Sarah who let him in, cried, "How wet you are, Mr Finlay!"
and took his overcoat to dry in the kitchen. The Scotch
ladies, she told him, and Mrs Forsyth, had gone out to
tea, but they would be back right away, and meanwhile
"the Doctor" was expecting him in the study--he knew the
way.
Finlay did know the way but, as a matter of fact, there
had been time for him to forget it; he had not crossed
Dr Drummond's threshold since the night on which the
Doctor had done all, as he would have said, that was
humanly possible to bring him, Finlay, to reason upon
the matter of his incredible entanglement in Bross. The
door at the end of the passage was ajar however, as if
impatient; and Dr Drummond himself, standing in it,
heightened that appearance, with his "Come you in, Finlay.
Come you in!"
The Doctor looked at the young man in a manner even more
acute, more shrewd, and more kindly than was his wont.

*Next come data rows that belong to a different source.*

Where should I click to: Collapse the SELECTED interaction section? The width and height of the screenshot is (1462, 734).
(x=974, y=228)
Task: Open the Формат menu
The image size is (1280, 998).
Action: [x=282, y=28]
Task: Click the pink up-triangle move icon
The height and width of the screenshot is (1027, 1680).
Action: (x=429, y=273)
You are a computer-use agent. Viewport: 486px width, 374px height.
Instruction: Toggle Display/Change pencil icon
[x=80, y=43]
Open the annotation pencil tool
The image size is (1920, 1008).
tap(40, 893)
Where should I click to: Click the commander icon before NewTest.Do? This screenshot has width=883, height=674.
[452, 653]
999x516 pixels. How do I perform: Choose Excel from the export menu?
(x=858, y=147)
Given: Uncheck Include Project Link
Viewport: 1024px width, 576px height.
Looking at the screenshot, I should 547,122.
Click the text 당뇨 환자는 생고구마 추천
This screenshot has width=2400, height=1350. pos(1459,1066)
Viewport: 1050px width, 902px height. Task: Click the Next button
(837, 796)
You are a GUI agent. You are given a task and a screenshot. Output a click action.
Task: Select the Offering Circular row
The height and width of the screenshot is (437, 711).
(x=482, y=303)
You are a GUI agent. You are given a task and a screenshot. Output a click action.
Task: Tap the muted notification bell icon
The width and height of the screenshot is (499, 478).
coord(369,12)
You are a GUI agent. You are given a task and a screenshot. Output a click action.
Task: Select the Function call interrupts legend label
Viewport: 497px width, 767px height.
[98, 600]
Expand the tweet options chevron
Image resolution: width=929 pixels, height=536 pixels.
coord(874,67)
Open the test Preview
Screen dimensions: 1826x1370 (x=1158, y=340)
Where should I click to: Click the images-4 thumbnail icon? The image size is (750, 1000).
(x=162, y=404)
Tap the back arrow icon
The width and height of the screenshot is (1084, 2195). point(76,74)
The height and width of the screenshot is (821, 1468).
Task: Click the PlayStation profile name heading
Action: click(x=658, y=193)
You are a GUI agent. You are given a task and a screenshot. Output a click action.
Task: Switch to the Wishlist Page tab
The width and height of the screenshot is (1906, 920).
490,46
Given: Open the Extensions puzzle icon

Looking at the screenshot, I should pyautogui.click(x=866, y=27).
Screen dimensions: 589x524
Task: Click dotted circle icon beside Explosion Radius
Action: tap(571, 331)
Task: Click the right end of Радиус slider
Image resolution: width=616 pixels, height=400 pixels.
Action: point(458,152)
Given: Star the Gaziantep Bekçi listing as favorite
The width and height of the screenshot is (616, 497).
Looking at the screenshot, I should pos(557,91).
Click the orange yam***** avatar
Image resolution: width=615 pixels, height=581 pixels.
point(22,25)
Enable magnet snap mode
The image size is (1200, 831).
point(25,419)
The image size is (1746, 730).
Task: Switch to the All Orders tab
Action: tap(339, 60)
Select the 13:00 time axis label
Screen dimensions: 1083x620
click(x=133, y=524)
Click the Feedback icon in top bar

His eye searched Finlay thoroughly, and his smile seemed
to broaden as his glance travelled.
"Man," he said, "you're shivering," and rolled him an
armchair near the fire. ("The fellow came into the room,"
he would say, when he told the story afterward to the
person most concerned, "as if he were going to the stake!")
"This is extraordinary weather we are having, but I think
the storm is passing over.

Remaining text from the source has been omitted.